### REQUIRED WORK
Return each line of the material verbatim.
____________
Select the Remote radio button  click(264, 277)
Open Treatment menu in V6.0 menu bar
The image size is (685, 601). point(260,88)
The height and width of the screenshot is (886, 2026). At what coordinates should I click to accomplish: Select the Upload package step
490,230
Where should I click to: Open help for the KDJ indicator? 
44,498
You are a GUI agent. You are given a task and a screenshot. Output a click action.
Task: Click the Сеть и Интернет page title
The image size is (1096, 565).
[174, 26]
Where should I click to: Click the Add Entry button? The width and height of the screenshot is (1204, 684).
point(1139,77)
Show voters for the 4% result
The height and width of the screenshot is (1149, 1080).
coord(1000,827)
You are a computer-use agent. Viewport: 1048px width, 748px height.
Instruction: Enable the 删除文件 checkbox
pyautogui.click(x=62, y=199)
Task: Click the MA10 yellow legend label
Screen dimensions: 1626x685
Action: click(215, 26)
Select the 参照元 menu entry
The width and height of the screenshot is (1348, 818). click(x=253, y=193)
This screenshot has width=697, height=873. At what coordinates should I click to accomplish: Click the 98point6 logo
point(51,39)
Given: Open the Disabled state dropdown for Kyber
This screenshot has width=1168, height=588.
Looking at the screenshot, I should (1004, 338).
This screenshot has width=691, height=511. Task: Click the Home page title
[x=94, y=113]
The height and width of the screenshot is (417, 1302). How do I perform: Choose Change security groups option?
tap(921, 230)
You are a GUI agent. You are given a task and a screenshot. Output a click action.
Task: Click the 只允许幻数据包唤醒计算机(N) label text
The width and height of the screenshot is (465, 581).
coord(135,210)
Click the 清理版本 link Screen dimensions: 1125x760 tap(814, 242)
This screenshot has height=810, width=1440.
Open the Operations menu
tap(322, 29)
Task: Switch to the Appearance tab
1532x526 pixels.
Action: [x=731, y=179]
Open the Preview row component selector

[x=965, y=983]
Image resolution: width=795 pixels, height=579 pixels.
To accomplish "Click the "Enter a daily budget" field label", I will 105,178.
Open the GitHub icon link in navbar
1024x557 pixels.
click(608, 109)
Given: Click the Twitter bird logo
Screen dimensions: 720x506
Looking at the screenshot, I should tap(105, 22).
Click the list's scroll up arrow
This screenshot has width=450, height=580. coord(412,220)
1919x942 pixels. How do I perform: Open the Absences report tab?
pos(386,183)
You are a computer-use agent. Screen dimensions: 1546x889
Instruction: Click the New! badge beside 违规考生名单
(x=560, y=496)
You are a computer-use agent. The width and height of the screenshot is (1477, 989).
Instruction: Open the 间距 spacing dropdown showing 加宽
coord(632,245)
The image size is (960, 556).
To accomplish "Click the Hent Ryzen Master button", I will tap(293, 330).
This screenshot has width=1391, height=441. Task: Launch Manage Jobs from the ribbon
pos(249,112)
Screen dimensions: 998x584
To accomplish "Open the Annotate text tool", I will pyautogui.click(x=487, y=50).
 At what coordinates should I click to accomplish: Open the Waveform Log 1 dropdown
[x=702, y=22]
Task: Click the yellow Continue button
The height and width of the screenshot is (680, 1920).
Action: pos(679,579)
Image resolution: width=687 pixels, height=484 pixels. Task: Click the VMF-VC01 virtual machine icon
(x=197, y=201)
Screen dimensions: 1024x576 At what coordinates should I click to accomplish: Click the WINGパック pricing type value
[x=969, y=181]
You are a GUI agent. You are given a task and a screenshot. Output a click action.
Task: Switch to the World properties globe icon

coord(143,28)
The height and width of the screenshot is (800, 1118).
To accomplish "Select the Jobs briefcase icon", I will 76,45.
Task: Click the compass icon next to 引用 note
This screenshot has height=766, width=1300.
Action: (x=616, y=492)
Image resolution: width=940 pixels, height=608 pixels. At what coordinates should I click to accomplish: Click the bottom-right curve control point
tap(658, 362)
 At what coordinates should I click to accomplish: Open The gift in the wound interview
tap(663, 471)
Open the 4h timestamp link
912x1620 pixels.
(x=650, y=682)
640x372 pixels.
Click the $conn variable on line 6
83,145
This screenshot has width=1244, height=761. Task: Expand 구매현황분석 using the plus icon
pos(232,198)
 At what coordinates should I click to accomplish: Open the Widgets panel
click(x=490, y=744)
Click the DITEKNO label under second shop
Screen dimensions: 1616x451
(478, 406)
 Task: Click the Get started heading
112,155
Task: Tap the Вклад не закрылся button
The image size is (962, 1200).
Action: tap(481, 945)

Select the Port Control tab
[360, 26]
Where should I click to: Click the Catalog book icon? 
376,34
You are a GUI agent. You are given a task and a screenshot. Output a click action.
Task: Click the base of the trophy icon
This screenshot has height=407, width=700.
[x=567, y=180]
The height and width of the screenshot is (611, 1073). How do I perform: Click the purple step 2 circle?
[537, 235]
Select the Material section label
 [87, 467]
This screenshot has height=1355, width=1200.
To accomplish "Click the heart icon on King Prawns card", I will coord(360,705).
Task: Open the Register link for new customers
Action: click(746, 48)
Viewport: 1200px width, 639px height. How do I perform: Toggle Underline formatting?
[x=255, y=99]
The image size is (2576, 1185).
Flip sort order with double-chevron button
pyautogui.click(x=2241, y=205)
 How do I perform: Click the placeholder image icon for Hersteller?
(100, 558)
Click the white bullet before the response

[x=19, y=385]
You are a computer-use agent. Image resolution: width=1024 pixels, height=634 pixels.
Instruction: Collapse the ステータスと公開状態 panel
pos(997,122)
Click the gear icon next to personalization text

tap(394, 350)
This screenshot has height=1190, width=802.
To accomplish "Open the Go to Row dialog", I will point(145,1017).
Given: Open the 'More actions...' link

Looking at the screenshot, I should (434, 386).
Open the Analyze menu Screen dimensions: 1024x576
____________
### WORKED SOLUTION
Select the Remote radio button  click(264, 277)
Open Treatment menu in V6.0 menu bar
The image size is (685, 601). point(260,88)
The height and width of the screenshot is (886, 2026). At what coordinates should I click to accomplish: Select the Upload package step
490,230
Where should I click to: Open help for the KDJ indicator? 
44,498
You are a GUI agent. You are given a task and a screenshot. Output a click action.
Task: Click the Сеть и Интернет page title
The image size is (1096, 565).
[174, 26]
Where should I click to: Click the Add Entry button? The width and height of the screenshot is (1204, 684).
point(1139,77)
Show voters for the 4% result
The height and width of the screenshot is (1149, 1080).
coord(1000,827)
You are a computer-use agent. Viewport: 1048px width, 748px height.
Instruction: Enable the 删除文件 checkbox
pyautogui.click(x=62, y=199)
Task: Click the MA10 yellow legend label
Screen dimensions: 1626x685
Action: click(215, 26)
Select the 参照元 menu entry
The width and height of the screenshot is (1348, 818). click(x=253, y=193)
This screenshot has width=697, height=873. At what coordinates should I click to accomplish: Click the 98point6 logo
point(51,39)
Given: Open the Disabled state dropdown for Kyber
This screenshot has width=1168, height=588.
Looking at the screenshot, I should (1004, 338).
This screenshot has width=691, height=511. Task: Click the Home page title
[x=94, y=113]
The height and width of the screenshot is (417, 1302). How do I perform: Choose Change security groups option?
tap(921, 230)
You are a GUI agent. You are given a task and a screenshot. Output a click action.
Task: Click the 只允许幻数据包唤醒计算机(N) label text
The width and height of the screenshot is (465, 581).
coord(135,210)
Click the 清理版本 link Screen dimensions: 1125x760 tap(814, 242)
This screenshot has height=810, width=1440.
Open the Operations menu
tap(322, 29)
Task: Switch to the Appearance tab
1532x526 pixels.
Action: [x=731, y=179]
Open the Preview row component selector

[x=965, y=983]
Image resolution: width=795 pixels, height=579 pixels.
To accomplish "Click the "Enter a daily budget" field label", I will 105,178.
Open the GitHub icon link in navbar
1024x557 pixels.
click(608, 109)
Given: Click the Twitter bird logo
Screen dimensions: 720x506
Looking at the screenshot, I should tap(105, 22).
Click the list's scroll up arrow
This screenshot has width=450, height=580. coord(412,220)
1919x942 pixels. How do I perform: Open the Absences report tab?
pos(386,183)
You are a computer-use agent. Screen dimensions: 1546x889
Instruction: Click the New! badge beside 违规考生名单
(x=560, y=496)
You are a computer-use agent. The width and height of the screenshot is (1477, 989).
Instruction: Open the 间距 spacing dropdown showing 加宽
coord(632,245)
The image size is (960, 556).
To accomplish "Click the Hent Ryzen Master button", I will tap(293, 330).
This screenshot has width=1391, height=441. Task: Launch Manage Jobs from the ribbon
pos(249,112)
Screen dimensions: 998x584
To accomplish "Open the Annotate text tool", I will pyautogui.click(x=487, y=50).
 At what coordinates should I click to accomplish: Open the Waveform Log 1 dropdown
[x=702, y=22]
Task: Click the yellow Continue button
The height and width of the screenshot is (680, 1920).
Action: pos(679,579)
Image resolution: width=687 pixels, height=484 pixels. Task: Click the VMF-VC01 virtual machine icon
(x=197, y=201)
Screen dimensions: 1024x576 At what coordinates should I click to accomplish: Click the WINGパック pricing type value
[x=969, y=181]
You are a GUI agent. You are given a task and a screenshot. Output a click action.
Task: Switch to the World properties globe icon

coord(143,28)
The height and width of the screenshot is (800, 1118).
To accomplish "Select the Jobs briefcase icon", I will 76,45.
Task: Click the compass icon next to 引用 note
This screenshot has height=766, width=1300.
Action: (x=616, y=492)
Image resolution: width=940 pixels, height=608 pixels. At what coordinates should I click to accomplish: Click the bottom-right curve control point
tap(658, 362)
 At what coordinates should I click to accomplish: Open The gift in the wound interview
tap(663, 471)
Open the 4h timestamp link
912x1620 pixels.
(x=650, y=682)
640x372 pixels.
Click the $conn variable on line 6
83,145
This screenshot has width=1244, height=761. Task: Expand 구매현황분석 using the plus icon
pos(232,198)
 At what coordinates should I click to accomplish: Open the Widgets panel
click(x=490, y=744)
Click the DITEKNO label under second shop
Screen dimensions: 1616x451
(478, 406)
 Task: Click the Get started heading
112,155
Task: Tap the Вклад не закрылся button
The image size is (962, 1200).
Action: tap(481, 945)

Select the Port Control tab
[360, 26]
Where should I click to: Click the Catalog book icon? 
376,34
You are a GUI agent. You are given a task and a screenshot. Output a click action.
Task: Click the base of the trophy icon
This screenshot has height=407, width=700.
[x=567, y=180]
The height and width of the screenshot is (611, 1073). How do I perform: Click the purple step 2 circle?
[537, 235]
Select the Material section label
 [87, 467]
This screenshot has height=1355, width=1200.
To accomplish "Click the heart icon on King Prawns card", I will coord(360,705).
Task: Open the Register link for new customers
Action: click(746, 48)
Viewport: 1200px width, 639px height. How do I perform: Toggle Underline formatting?
[x=255, y=99]
The image size is (2576, 1185).
Flip sort order with double-chevron button
pyautogui.click(x=2241, y=205)
 How do I perform: Click the placeholder image icon for Hersteller?
(100, 558)
Click the white bullet before the response

[x=19, y=385]
You are a computer-use agent. Image resolution: width=1024 pixels, height=634 pixels.
Instruction: Collapse the ステータスと公開状態 panel
pos(997,122)
Click the gear icon next to personalization text

tap(394, 350)
This screenshot has height=1190, width=802.
To accomplish "Open the Go to Row dialog", I will point(145,1017).
Given: Open the 'More actions...' link

Looking at the screenshot, I should (434, 386).
Open the Analyze menu Screen dimensions: 1024x576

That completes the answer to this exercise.